Eastwood is a four-time Oscar winner and, judging by the early reviews for “Gran Torino,” there may be more statuettes in his near future. His recent run of films -- “ Changeling,” “Million Dollar Baby,” “Mystic River,” “Flags of Our Fathers” (he also composed the score for these) and “Letters From Iwo Jima” -- seem to be essays on loss, wounded souls, sacrifice and past sins. “Torino” certainly speaks to all those but Eastwood said he has no template that he seeks in a project other than a great story to tell.

“I liked the journey,” he said. “Kowalski is haunted from his past. And all his friends are dying or dead. Everybody is dead. And that’s the way it is when you’re 78 years old. I like the fact that Kowalski learns something. I had to put him in that kind of extreme situation in order to take even one step on a journey toward tolerance of other people and other customs. He’s thinking of these people as barbarians for cutting off the heads of chickens. That seems like a big deal to him. But he’s cut off human heads or whatever.”

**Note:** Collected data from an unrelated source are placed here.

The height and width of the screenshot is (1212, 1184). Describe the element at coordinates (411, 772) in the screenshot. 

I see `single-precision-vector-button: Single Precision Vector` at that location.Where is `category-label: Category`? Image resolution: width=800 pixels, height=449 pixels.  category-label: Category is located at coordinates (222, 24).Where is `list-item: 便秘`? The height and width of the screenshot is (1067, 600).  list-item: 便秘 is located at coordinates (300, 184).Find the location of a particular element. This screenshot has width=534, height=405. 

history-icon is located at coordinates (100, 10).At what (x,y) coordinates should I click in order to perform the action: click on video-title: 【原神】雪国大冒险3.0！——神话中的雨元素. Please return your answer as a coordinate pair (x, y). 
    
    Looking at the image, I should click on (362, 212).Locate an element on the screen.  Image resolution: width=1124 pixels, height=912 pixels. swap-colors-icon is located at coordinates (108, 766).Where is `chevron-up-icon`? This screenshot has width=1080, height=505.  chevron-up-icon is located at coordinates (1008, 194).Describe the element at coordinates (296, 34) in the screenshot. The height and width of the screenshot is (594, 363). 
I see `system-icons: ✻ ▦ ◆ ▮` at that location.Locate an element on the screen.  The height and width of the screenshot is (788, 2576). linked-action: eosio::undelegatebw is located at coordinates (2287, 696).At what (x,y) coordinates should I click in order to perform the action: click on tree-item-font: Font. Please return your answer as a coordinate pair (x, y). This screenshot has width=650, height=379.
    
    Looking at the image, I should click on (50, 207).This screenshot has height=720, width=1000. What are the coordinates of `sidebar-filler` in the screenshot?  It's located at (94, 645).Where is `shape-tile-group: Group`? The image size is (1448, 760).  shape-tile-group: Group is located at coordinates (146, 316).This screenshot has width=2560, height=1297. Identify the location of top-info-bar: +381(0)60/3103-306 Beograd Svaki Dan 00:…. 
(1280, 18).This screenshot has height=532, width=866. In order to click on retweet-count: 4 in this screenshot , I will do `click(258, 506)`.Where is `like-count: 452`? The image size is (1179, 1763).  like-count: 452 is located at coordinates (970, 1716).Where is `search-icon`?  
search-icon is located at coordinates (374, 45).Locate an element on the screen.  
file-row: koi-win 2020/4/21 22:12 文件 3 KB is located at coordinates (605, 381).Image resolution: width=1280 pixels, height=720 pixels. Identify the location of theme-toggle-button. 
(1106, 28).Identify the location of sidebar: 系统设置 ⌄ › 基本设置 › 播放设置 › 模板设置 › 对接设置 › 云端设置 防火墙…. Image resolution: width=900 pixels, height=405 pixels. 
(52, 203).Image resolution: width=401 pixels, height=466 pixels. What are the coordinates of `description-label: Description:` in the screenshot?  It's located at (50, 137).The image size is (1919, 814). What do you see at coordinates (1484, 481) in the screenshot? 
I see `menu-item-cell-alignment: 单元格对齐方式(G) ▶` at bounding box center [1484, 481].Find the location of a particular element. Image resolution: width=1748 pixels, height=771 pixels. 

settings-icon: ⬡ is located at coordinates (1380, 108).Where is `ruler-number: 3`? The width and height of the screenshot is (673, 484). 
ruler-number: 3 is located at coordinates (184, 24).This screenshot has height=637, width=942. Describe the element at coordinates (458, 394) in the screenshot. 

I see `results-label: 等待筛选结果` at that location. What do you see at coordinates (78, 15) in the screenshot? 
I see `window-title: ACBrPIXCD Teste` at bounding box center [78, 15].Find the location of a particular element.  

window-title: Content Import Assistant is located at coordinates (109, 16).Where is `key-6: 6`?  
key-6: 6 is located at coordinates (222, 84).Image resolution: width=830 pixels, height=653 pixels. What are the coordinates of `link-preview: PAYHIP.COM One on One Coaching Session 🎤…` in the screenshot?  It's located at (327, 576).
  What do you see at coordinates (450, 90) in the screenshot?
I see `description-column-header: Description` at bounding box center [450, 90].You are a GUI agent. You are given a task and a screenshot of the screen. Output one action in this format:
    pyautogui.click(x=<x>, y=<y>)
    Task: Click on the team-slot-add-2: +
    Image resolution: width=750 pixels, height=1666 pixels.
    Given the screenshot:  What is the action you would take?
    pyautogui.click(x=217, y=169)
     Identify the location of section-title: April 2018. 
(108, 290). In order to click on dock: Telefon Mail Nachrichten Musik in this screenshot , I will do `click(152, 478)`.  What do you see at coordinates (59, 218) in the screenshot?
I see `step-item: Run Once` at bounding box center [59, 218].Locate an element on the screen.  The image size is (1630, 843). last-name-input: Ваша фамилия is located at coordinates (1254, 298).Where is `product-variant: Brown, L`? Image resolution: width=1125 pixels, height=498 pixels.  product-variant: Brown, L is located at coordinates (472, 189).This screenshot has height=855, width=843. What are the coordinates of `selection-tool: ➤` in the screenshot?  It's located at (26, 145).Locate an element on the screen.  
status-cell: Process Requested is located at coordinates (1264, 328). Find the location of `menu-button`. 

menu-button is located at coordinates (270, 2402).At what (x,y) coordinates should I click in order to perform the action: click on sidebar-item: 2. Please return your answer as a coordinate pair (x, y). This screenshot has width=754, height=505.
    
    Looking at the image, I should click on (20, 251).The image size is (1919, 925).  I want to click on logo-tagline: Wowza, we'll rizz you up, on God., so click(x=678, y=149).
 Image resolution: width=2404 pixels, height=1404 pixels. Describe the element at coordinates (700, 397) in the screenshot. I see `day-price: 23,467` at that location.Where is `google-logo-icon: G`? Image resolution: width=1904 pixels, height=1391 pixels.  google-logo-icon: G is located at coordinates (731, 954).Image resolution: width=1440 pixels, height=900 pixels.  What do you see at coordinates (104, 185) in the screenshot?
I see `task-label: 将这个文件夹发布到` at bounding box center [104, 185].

Eastwood said one reason he took this role is, well, there aren’t many other actors he could have turned to. He said Gene Hackman would have been interesting but he’s retired now. Maybe Robert Duvall. But in the end, the director decided it was a worthy role and one that had a vague resemblance to his longtime role as Harry Callahan, the San Francisco cop who kept reloading for five films.

“Maybe he’s got some of the same loneliness,” Eastwood said. “Kowalski believes in the law in an old-fashioned way, he’s not trying to right every wrong. He might have a little of Frankie Dunn in him, the character I played in ‘Million Dollar Baby.’ Maybe a little bit of the guy I played in ‘Heartbreak Ridge.’ But this guy is his own guy. That’s why I wanted to play him. There’s no sense in doing something I’ve done before at this point.”